Plans to expand Texas’ medical marijuana program for chronic pain go up in smoke
Despite testimony from advocates about the positive effects of cannabis as medicine and bipartisan support in the House, a proposal to expand Texas’ medical marijuana program appears to have met its end this legislative session.
The bill authored by Fort Worth Republican Stephanie Klick would have extended Texas’ Compassionate Use Program to patients with chronic pain in cases who would have otherwise been prescribed opioids. Currently, under the medical marijuana program, doctors can prescribe low-THC cannabis to treat a limited number of medical conditions, including epilepsy and post-traumatic stress disorders.
In recent sessions, the program has been expanded to fold in more medical conditions, with Klick emphasizing the need to follow the scientific data as its scope widens.

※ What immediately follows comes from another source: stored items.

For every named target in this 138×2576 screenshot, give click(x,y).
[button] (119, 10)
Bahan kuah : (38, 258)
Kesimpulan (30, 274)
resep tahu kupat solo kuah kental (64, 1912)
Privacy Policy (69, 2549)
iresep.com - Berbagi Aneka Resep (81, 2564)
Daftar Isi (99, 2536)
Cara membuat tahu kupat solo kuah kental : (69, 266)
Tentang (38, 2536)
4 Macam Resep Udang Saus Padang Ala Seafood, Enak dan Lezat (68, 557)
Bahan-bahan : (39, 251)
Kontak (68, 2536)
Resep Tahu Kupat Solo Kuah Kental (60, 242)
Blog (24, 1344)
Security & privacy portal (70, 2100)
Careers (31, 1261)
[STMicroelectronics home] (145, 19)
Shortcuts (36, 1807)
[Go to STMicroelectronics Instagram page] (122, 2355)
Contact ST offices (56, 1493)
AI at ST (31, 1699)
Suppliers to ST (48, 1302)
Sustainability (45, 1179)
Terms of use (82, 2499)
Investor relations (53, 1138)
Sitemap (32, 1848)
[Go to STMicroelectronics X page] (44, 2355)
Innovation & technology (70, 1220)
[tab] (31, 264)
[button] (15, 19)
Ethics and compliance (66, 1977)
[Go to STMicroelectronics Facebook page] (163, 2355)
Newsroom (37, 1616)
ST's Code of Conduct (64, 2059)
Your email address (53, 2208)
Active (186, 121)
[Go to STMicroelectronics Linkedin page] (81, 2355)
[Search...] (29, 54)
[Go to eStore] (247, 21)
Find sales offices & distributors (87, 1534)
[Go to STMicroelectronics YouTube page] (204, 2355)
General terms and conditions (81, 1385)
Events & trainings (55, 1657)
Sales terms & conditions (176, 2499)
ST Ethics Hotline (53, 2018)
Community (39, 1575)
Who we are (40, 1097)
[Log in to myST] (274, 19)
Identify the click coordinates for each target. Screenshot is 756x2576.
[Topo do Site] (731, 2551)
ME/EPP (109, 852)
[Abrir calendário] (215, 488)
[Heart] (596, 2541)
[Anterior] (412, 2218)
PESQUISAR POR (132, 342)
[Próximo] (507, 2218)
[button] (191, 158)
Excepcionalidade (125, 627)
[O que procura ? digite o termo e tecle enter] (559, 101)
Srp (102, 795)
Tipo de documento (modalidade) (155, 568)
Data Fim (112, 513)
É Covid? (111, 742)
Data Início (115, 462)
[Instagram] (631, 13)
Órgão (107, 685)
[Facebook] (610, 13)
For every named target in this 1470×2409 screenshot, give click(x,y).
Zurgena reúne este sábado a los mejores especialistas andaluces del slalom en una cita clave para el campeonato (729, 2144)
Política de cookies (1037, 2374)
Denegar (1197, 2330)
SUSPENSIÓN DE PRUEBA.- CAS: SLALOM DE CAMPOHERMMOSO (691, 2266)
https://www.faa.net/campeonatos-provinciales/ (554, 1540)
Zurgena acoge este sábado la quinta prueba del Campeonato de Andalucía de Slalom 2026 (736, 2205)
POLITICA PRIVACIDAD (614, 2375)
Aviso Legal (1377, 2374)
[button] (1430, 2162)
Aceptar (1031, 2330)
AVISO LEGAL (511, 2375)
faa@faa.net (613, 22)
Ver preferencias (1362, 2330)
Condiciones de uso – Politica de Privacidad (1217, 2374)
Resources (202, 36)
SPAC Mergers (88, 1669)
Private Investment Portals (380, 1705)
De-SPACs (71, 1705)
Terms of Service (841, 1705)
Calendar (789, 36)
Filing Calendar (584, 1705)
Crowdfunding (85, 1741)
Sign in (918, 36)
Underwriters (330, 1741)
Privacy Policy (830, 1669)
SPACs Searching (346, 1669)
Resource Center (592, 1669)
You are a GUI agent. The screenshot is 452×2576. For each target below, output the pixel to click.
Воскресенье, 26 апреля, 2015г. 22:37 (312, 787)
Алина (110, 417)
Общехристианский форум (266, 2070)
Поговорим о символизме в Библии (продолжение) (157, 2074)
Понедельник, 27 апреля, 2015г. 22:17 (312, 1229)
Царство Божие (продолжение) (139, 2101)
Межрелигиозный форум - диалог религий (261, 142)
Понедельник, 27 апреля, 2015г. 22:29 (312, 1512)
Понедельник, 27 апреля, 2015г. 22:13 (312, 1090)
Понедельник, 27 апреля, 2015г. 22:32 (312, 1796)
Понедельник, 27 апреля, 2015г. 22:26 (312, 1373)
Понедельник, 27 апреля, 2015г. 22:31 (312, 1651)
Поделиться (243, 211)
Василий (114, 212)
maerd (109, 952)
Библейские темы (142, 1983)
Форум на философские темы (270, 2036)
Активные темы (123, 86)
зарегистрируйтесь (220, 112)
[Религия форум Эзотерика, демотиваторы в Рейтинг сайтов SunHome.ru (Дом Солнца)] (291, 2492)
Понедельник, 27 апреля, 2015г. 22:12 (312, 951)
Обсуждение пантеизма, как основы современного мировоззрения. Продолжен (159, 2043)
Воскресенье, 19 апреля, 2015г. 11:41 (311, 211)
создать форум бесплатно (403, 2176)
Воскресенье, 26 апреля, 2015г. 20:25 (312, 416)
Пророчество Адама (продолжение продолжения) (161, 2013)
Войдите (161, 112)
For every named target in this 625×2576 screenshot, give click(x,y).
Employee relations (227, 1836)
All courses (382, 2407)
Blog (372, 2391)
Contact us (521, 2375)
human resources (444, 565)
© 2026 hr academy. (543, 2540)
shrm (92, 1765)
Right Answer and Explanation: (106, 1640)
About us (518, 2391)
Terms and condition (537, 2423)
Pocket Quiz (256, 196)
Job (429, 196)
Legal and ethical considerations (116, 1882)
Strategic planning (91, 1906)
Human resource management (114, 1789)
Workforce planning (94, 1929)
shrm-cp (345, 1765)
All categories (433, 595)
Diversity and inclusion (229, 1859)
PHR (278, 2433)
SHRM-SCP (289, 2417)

“It’s really disappointing because we have more research on chronic pain, we even have care guidelines, clinical guidelines for it, more so than a lot of conditions,” Klick said. “It’s a really missed opportunity to help patients.”
In addition to adding chronic pain as a qualifying condition, the bill would have given the Department of State Health Services the ability to designate “debilitating medical conditions” for which medical marijuana could be prescribed.
The bill passed out of the house 127-19, but did not get a Senate committee hearing. The Senate removed a chronic pain measure from a 2021 bill expanding the program.
A spokesperson for Lt. Gov. Dan Patrick, president of the Texas Senate, did not immediately return an email seeking comment.
In addition to broadening the program, the bill would have changed how the amount of THC — the chemical that produces a high — is measured in medical marijuana prescribed by doctors, moving to a volumetric measurement rather than weight based. Doctors could prescribe up to 10 milligrams of THC in each dose.
Cannabis prescribed in Texas cannot be smoked, which means it is sometimes consumed in the form of oil. This can cause gastrointestinal issues, Klick said during a March committee hearing.
The switch would allow for a more concentrated product, requiring less to be consumed.
“That was a wonderful way for us to standardize what a normal dose should be of this medication,” Dr. Matthew Brimberry, the medical director for the Texas Cannabis Clinic.
He was among those who supported the bill during a March committee hearing, when speaking before lawmakers.
Denying Texans access to medical marijuana for chronic pain could mean they turn to opioids, which are addictive, or to illegally bringing marijuana to Texas from other states, Brimberry said.
“It’s truly a disservice our citizens not to consider broadening this program to allow physicians to be able to recommend this medicine to patients, to try and keep them out of pain in a safe way, without having to look to other means of obtaining,” he said.
There are a few days left in the legislative session, which ends Monday. And while the general rule of thumb in the legislature is that a proposal isn’t dead until the session’s official end, Klick didn’t see how the the measure could be revitalized.
“We’ll try again next session,” she said. “This really is something that has changed the lives of some patients, and we need to keep working.”